Fewer than 5 out of every 100 C-sections in the US are done with general anesthesia, according to the Society for Obstetric Anesthesia and Perinatology.
When general anesthesia is used, it's typically in emergency C-sections or in cases when typical numbing anesthesia like spinal blocks or epidurals cannot be used, says Grace Lim, director of obstetric anesthesiology at UPMC Magee-Womens Hospital in Pittsburgh.
Emergency cesareans are more likely to be needed for babies who are pre-term or sick in some way, or for mothers with certain health problems, which Lim says could explain the increased odds of postpartum depression.
'Thus, the nature of the emergency delivery, rather than the general anesthetic itself, may be the real reason why these women end up with higher odds of depression,' she wrote in an email to CNN.
About one in nine women nationally experience symptoms of postpartum depression, according to CDC research.

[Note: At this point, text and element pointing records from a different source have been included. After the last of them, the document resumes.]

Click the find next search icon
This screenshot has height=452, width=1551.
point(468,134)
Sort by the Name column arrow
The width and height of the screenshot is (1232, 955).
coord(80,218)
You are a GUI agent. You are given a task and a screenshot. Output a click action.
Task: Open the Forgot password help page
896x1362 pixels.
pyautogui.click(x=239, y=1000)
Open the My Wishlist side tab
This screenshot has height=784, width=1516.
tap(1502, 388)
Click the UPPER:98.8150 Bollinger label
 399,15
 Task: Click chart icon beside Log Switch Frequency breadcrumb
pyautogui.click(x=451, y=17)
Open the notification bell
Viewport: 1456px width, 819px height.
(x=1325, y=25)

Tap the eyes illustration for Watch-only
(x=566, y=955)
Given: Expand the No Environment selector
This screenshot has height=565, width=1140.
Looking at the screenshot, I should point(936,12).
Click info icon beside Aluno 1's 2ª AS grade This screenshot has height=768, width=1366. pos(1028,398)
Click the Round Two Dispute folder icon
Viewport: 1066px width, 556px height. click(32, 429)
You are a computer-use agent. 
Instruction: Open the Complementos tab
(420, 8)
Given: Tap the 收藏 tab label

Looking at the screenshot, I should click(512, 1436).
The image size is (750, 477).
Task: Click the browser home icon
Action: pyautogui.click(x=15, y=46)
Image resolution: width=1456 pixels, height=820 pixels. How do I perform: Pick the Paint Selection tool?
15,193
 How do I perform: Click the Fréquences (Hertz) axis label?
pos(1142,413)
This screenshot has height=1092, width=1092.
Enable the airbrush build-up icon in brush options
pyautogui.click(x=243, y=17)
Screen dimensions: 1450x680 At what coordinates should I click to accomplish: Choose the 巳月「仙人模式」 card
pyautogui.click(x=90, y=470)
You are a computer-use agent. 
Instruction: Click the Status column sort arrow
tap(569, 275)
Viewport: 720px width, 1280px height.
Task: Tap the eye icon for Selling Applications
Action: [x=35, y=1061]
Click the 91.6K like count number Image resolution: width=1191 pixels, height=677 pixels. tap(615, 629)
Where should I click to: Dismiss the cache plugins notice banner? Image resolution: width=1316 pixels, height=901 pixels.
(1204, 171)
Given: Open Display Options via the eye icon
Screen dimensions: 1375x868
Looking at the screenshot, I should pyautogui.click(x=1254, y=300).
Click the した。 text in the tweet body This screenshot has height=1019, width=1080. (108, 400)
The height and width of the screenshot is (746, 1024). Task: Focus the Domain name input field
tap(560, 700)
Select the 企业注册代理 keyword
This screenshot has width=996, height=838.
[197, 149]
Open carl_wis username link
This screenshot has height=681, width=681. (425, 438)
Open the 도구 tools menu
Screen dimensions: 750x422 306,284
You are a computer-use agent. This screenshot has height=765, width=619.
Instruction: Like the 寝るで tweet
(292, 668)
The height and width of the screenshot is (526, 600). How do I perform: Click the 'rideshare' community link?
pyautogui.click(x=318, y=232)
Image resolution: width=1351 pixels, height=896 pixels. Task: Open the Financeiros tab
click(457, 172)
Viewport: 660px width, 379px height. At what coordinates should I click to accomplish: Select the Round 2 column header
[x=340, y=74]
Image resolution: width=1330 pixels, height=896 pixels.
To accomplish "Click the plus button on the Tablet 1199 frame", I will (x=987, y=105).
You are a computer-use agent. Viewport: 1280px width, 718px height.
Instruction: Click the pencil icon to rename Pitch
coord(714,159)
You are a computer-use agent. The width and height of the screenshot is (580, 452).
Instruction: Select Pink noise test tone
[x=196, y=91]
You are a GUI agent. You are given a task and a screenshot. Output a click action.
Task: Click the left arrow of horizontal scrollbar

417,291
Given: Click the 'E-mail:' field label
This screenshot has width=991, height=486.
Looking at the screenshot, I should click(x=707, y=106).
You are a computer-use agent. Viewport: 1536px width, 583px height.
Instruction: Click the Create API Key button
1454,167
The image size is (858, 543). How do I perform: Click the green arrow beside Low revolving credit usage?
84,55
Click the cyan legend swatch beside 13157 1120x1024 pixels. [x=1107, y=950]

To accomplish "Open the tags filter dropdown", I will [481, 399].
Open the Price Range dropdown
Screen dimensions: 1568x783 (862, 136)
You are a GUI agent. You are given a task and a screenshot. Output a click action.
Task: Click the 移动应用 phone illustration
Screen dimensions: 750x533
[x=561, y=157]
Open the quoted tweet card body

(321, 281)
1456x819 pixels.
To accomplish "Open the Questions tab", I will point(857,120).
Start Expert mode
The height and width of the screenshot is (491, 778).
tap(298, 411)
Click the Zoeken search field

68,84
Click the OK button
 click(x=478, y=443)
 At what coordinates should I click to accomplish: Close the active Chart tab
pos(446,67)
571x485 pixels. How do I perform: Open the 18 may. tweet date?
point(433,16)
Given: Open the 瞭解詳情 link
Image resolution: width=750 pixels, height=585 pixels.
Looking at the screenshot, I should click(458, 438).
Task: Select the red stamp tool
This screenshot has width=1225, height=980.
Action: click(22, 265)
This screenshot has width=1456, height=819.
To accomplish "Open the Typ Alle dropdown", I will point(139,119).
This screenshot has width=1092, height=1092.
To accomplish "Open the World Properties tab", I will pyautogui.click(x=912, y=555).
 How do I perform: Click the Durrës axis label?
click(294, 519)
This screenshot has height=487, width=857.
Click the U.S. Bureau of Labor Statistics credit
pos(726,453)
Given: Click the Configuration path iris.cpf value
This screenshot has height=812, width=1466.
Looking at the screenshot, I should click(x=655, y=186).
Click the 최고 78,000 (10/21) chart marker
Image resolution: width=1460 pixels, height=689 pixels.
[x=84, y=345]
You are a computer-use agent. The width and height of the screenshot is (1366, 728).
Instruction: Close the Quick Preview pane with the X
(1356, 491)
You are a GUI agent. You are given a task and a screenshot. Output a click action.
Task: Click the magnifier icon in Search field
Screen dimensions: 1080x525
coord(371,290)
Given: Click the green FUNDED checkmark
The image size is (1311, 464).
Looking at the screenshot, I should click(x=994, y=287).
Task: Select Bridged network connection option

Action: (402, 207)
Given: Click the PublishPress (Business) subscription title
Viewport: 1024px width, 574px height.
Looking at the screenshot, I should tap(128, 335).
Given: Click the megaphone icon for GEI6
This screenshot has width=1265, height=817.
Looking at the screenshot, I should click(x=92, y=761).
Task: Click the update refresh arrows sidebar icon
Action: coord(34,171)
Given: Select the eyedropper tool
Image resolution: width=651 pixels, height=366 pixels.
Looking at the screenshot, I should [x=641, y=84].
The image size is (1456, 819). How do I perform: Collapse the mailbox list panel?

The authors say more studies are needed
Though researchers and medical experts have not previously studied the link between general anesthesia in C-sections and harmful psychological outcomes, other studies have examined the link between C-sections and postpartum depression.
A 2019 study from the United Kingdom found that first-time mothers who have emergency C-sections are 15% more likely to experience postnatal depression, and a 2017 analysis of previous research suggested that C-sections and emergency C-sections increase the risk of postpartum depression.
Another study from 2018 found that epidurals, which reduce the pain experienced during labor, were linked to a reduced risk of postpartum depression, although its authors cautioned that other factors might play a larger role.
Because the Columbia University study is the first of its kind, Guglielminotti said that there needed to be more research to confirm the link between general anesthesia during cesarean deliveries and postpartum depression.
Since the researchers used administrative hospital records instead of clinical data, they don't know the exact reasons that general anesthesia was used in the cases they studied. Lim said it is difficult to capture all of the reasons a patient may need general anesthesia based only on administrative data, rather than a more complete health record.
The authors also noted that they might have underestimated the actual instances of postpartum depression, because their study identified cases of postpartum depression based on delivery hospitalization and hospital readmission. The data did not include outpatient visits or emergency department visits.
Additionally, since the study only looked at cesarean deliveries in New York state, the authors noted that their findings may not apply to cases in other states.